Stored items
• • • •
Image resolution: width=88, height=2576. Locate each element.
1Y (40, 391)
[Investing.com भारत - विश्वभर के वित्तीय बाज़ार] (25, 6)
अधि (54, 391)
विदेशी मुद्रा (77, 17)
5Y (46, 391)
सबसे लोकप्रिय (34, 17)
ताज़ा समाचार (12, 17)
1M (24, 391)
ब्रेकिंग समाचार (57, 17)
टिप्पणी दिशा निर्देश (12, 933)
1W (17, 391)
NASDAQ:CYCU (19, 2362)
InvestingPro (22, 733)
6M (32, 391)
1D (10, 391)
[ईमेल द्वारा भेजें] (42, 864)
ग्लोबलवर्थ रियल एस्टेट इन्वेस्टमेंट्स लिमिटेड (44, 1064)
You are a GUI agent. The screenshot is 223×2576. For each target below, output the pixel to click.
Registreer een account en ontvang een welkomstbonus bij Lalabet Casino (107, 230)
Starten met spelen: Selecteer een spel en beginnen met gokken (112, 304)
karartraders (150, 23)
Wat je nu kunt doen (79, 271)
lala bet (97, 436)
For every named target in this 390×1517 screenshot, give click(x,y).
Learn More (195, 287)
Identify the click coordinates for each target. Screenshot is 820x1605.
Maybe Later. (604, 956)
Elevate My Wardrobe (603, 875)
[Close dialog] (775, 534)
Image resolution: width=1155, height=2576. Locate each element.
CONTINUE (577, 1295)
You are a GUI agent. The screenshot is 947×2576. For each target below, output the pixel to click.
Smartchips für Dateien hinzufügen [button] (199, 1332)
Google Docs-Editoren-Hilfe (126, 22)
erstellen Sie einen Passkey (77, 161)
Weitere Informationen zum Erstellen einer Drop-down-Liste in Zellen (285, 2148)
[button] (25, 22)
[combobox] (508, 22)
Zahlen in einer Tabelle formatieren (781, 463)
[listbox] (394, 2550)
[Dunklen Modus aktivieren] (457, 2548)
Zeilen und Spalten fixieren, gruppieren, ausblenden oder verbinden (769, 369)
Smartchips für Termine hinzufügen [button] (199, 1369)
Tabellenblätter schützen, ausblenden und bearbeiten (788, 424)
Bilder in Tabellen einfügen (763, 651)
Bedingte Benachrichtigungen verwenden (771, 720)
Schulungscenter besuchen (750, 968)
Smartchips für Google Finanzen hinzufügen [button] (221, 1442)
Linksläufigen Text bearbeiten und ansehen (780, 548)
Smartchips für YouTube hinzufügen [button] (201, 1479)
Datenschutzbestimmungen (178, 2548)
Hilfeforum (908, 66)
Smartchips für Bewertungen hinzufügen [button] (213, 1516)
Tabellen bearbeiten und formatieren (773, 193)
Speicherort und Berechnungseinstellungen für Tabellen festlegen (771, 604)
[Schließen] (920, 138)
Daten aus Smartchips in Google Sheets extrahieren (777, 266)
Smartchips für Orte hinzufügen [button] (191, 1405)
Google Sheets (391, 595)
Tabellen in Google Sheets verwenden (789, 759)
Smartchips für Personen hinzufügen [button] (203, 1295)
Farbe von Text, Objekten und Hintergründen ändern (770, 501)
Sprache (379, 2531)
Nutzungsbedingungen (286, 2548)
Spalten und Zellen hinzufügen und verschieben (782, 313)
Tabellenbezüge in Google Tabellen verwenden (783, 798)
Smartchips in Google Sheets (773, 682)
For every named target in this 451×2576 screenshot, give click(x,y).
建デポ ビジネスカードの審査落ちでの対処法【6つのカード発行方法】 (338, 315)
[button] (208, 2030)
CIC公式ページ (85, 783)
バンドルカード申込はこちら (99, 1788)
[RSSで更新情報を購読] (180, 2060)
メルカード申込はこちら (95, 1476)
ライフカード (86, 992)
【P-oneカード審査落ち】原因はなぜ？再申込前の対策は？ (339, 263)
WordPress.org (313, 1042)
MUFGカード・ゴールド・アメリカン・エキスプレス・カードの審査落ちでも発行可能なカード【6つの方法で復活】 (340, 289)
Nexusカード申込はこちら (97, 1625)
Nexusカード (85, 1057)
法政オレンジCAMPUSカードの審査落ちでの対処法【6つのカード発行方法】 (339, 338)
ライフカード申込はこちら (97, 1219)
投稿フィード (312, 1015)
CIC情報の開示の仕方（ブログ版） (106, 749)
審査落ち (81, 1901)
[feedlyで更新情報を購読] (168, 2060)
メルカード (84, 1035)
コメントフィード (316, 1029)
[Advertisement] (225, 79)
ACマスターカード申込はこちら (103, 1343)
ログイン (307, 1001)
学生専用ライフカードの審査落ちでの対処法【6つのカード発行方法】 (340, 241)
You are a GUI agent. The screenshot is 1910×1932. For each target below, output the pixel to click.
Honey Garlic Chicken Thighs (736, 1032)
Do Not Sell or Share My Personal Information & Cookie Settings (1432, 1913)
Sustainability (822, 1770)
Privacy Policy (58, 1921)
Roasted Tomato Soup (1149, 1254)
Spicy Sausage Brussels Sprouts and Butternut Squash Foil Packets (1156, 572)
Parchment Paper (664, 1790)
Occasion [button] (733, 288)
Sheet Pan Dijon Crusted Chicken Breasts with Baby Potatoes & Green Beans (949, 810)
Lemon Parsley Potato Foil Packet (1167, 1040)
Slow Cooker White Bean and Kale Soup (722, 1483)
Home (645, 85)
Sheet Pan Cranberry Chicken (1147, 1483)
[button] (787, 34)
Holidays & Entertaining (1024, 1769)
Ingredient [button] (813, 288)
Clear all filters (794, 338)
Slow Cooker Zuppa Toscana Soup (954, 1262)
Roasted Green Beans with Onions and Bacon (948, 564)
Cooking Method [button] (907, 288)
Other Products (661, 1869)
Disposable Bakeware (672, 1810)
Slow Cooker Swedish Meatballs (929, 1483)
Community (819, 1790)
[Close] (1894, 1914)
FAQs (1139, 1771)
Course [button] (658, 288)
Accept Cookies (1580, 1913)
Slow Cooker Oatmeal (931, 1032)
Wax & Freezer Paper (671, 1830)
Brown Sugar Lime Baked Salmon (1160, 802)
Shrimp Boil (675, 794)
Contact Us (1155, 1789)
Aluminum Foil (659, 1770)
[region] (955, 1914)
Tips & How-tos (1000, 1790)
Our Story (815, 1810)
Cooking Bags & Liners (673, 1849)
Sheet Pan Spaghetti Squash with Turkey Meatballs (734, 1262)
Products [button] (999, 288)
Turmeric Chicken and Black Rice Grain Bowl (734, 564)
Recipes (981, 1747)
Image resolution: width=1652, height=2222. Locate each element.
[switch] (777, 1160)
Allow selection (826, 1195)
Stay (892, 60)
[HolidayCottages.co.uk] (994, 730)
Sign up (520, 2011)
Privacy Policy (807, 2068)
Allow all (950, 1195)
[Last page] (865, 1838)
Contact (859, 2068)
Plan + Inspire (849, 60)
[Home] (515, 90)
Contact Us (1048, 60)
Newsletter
• • • •
### YOUR TASK
Return exactly the lines from the beginning of the data above through the one containing "1W (17, 391)", please. Include both end lines and add nothing else.

### ANSWER TO THE PROBLEM
Image resolution: width=88, height=2576. Locate each element.
1Y (40, 391)
[Investing.com भारत - विश्वभर के वित्तीय बाज़ार] (25, 6)
अधि (54, 391)
विदेशी मुद्रा (77, 17)
5Y (46, 391)
सबसे लोकप्रिय (34, 17)
ताज़ा समाचार (12, 17)
1M (24, 391)
ब्रेकिंग समाचार (57, 17)
टिप्पणी दिशा निर्देश (12, 933)
1W (17, 391)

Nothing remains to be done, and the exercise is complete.